Platelet αIIbß3 integrin binds to SARS-CoV-2 spike protein of alpha strain but not wild type and omicron strains.

ABSTRACT

Severe acute respiratory syndrome coronavirus (SARS-CoV)-2 causes a pandemic infectious disease, Coronavirus disease 2019 (COVID-19). It causes respiratory infection. Then, it progresses into a systemic infection by involving other organs. This progression mechanism remains to be elucidated, although thrombus formation plays an important role in its progression. Platelets is involved in the thrombus formation by aggregating each other through association of activated αIIbß3 integrin with the Arg-Gly-Asp (RGD) motif-containing its ligands such as fibrinogen and von Willebrand factor. SARS-CoV-2 enters host cells through association of the spike protein (S-protein) with its receptor, angiotensin-converting enzyme 2 (ACE-2), on the host cells. While presence of ACE2 in platelets is suspicious, S-protein harbors the RGD sequences within its receptor binding domain.

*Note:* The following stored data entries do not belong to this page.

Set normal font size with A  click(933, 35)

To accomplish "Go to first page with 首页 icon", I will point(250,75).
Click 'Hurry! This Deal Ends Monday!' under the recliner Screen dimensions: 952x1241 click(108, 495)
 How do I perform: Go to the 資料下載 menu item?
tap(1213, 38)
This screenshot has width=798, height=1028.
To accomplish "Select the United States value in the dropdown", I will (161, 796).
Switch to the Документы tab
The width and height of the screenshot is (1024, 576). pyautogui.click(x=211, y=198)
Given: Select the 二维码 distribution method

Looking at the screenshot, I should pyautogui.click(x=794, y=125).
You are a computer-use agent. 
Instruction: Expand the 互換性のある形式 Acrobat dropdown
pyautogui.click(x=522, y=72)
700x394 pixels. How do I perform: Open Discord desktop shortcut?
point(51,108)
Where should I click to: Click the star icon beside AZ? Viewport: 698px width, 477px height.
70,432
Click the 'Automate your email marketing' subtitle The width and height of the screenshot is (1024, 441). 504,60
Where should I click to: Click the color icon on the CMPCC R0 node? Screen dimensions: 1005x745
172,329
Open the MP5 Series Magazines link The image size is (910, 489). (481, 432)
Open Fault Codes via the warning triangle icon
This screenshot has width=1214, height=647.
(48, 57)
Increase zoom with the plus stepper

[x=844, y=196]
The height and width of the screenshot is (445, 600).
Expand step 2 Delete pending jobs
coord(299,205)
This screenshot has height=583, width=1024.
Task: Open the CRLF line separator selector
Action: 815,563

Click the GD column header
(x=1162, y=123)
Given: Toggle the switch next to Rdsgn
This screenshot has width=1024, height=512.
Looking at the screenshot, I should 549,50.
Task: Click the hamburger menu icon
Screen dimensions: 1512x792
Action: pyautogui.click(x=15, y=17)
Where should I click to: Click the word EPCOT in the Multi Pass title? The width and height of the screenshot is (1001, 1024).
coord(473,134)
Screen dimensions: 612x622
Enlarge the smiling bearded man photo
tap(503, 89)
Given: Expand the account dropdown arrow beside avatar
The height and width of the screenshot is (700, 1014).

Therefore, it could be possible SARS-CoV-2 enter platelets through association of S-protein with αIIbß3. In this study, we found that receptor binding domain of S-protein of WT SARS-CoV-2 strain barely bound to isolated healthy human platelets. In contrast, highly toxic alpha-strain-based N501Y substitution strongly bound to platelets in a RGD dependent manner, although binding of S protein did not induce platelet aggregation or activation. This binding may serve for transferring the infection to systemic organs.